__Passage provided__
A $10 Million Bribe?

In an RCI interview, Phares said the false allegations against him originated with the CIA, which issued a report in 2016 alleging he had taken a $10 million bribe from the Egyptian government intended for the Trump campaign during a meeting in Cairo.

John Brennan, an Obama appointee, was the director of the CIA at the time. He is currently under federal grand jury investigation for his role in the Russiagate hoax.

DOJ is building a “grand conspiracy” case against former Obama and Biden officials for allegedly committing political espionage against Trump and his advisers by manufacturing criminal investigations and depriving them of their rights under color of law. It’s not immediately known if the investigation includes the Phares case. The FBI and DOJ did not respond to requests for comment.

Although the Mueller investigation’s primary mandate was to investigate ties between the Trump campaign and Russia, it veered into additional investigative areas, including probing campaign contacts with other foreign governments.

Phares had taken trips to Cairo during the 2016 campaign while advising Trump on the Middle East.

The investigating agent said the highly classified intelligence agency reports that Phares secretly worked with the Egyptian government to influence the incoming administration “were disproven.”

“Despite this, the [Mueller] team still went on with the third renewal of the FISA [against Phares],” he said.

The investigation was closed in 2019, and Phares was never charged with a crime. Mueller’s $30 million-plus investigation ultimately found no evidence of Trump campaign collusion with Russia or any foreign government.

Misconduct and Bias

Grassley said the FBI agent’s testimony “details substantial allegations of misconduct and political bias occurring within Special Counsel Mueller’s office during the investigation,” including “misleading the FISC,” or Foreign Intelligence Surveillance Court.

The Republican senator has requested DOJ provide his committee “all FISA applications, predication material, and related reporting” from the Crosswind probe to understand the full extent to which the FISA court was misled.

__What this exercise asks__
• a. In the passage on the Phares allegations, reproduce the text starting with "DOJ is building" and going on through "the Middle East.".
• b. According to the passage on the Phares allegations, why did the Republican senator ask DOJ to hand over material from the Crosswind probe? Answer in one to three sentences.

__Study material__
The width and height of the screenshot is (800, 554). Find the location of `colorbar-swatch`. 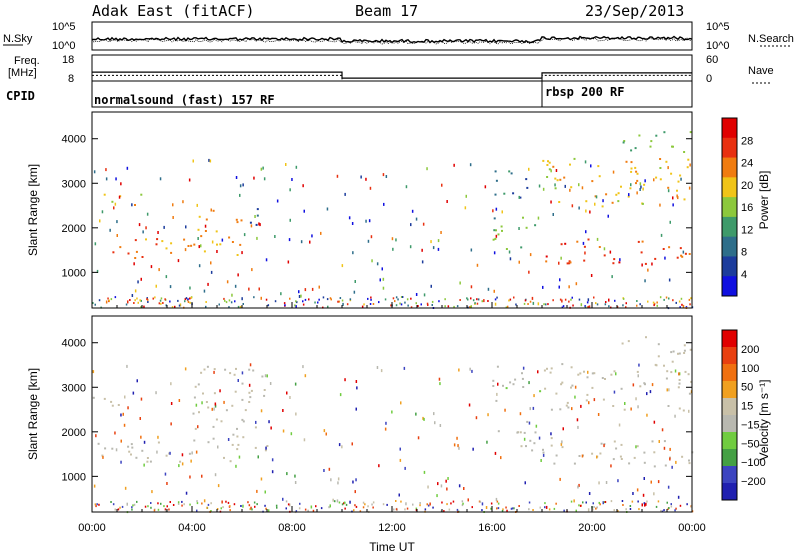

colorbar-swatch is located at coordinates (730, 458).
==
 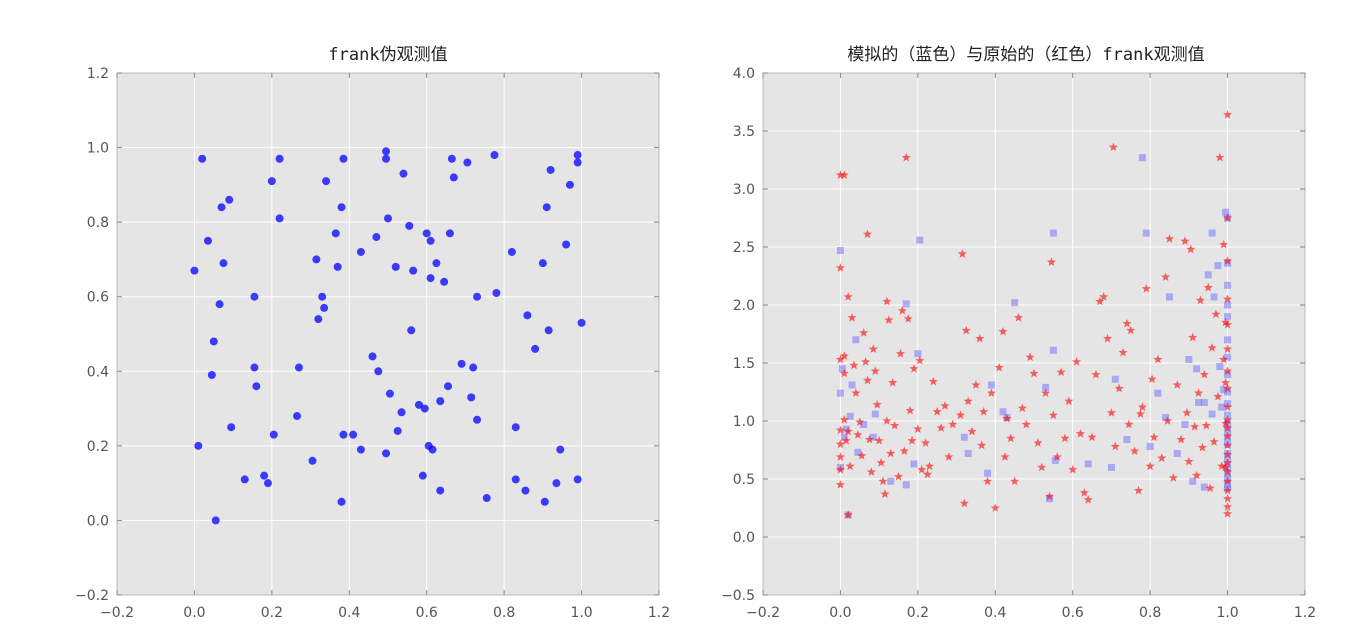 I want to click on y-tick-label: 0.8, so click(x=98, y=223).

__Solutions to the exercise__
• a.
DOJ is building a “grand conspiracy” case against former Obama and Biden officials for allegedly committing political espionage against Trump and his advisers by manufacturing criminal investigations and depriving them of their rights under color of law. It’s not immediately known if the investigation includes the Phares case. The FBI and DOJ did not respond to requests for comment.

Although the Mueller investigation’s primary mandate was to investigate ties between the Trump campaign and Russia, it veered into additional investigative areas, including probing campaign contacts with other foreign governments.

Phares had taken trips to Cairo during the 2016 campaign while advising Trump on the Middle East.

• b. Grassley requested all FISA applications, predication material, and related reporting from the Crosswind probe so that his committee could understand the full extent to which the FISA court was misled. He made the request after an FBI agent's testimony detailed allegations of misconduct and political bias in Mueller's office, including misleading the FISC.